ご即位1年を迎える今上陛下はお気持ちを表明されるか

来る5月1日(金)で、今上陛下が登極されてから1年が経ちます。

昨年は、即位後朝見の儀のに際して今上陛下がおことばをたまわったこと[1]は記憶に新しいところです。

これまで上皇陛下は「ご即位に際し」として1989年8月4日、1999年11月10日、2009年11月6日におことばをたまわっています[2]-[4]。

先例に倣えば、今上陛下も2029年のご即位10年まで5月1日におことばをたまわることはないかも知れません。

一方で、周知の通り、上皇陛下は全国各地で起きた災害などに対して、死亡者へのお悔やみのお気持ちや被災者へのお見舞いのおことばを伝えられています。

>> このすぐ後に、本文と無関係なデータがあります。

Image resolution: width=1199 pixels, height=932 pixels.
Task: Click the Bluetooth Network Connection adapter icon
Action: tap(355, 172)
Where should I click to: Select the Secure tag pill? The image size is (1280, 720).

とりわけ、2011年3月16日に東日本大震災を受け、上皇陛下が「被災した人々が決して希望を捨てることなく,身体を大切に明日からの日々を生き抜いてくれるよう,また,国民一人びとりが,被災した各地域の上にこれからも長く心を寄せ,被災者と共にそれぞれの地域の復興の道のりを見守り続けていくことを心より願っています」[6]とお気持ちを表明されたことは、大きな話題となりました。

今回も、新型コロナウイルス感染症の拡大により日本に起居する人々が困難に直面していること、さらに英国のエリザベス2世陛下が先例にない国民に向けた演説を行ったことなどに鑑みれば、5月1日に特におことばをたまわることもあり得ると言えるでしょう。

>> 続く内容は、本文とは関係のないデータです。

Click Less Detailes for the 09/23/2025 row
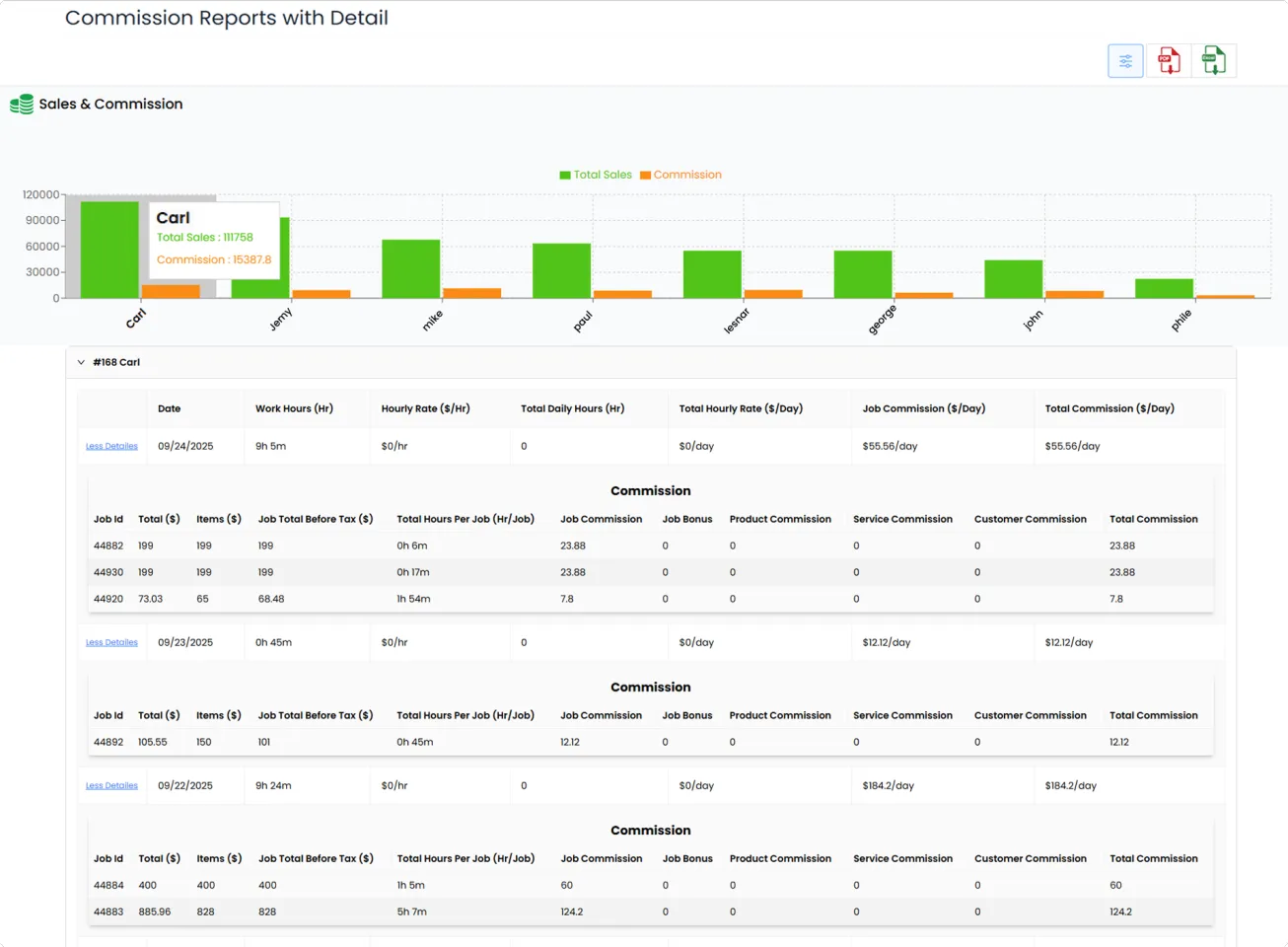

東日本大震災の際の上皇陛下の故事に従うという点でも、登極から1周年といった機会をとらえておことばをたまわり、あるいはお気持ちを表明されることは、日本に起居する人々とともに歩まれ、寄り添う今上陛下にもふさわしいお姿と言えます。

もとより、こうしたおことばの有無については推測の域を出ないものです。

それだけに、明後日の様子が注目されると思われるところです。

[1]即位後朝見の儀の天皇陛下のおことば. 宮内庁, 2019年5月1日, https://www.kunaicho.go.jp/page/okotoba/detail/47 (2020年4月29日閲覧).
[2]天皇陛下ご即位に際し(平成元年). 宮内庁, 公開日未詳, https://www.kunaicho.go.jp/okotoba/01/kaiken/kaiken-h01-gosokui.html (2020年4月29日閲覧).
[3]天皇陛下ご即位十年に際し(平成11年). 宮内庁, 公開日未詳, https://www.kunaicho.go.jp/okotoba/01/kaiken/kaiken-h11-gosokui10.html (2020年4月29日閲覧).
[4]天皇陛下ご即位二十年に際し(平成21年). 宮内庁, 2009年11月6日, https://www.kunaicho.go.jp/okotoba/01/kaiken/kaiken-h21-gosokui20.html (2020年4月29日閲覧).
[5]災害等へのお見舞い. 宮内庁, 公開日未詳, https://www.kunaicho.go.jp/joko/okotoba.html (2020年4月29日閲覧).
[6]東北地方太平洋沖地震に関する天皇陛下お言葉. 宮内庁, 2011年3月16日, https://www.kunaicho.go.jp/okotoba/01/okotoba/tohokujishin-h230316-mov.html (2020年4月29日閲覧).

<Executive Summary>
Will Emperor Naruhito Make His Address on an Outbreak of the COVID-19 on the Occasion of His 1st Anniversary of Enthronement? (Yusuke Suzumura)


The 1st May 2020 is the 1st Anniversary of Enthronement of Emperor Naruhito. If His Imperial Majesty makes his address on an outbreak of the COVID-19, it might be an impressive speech for people in Japan.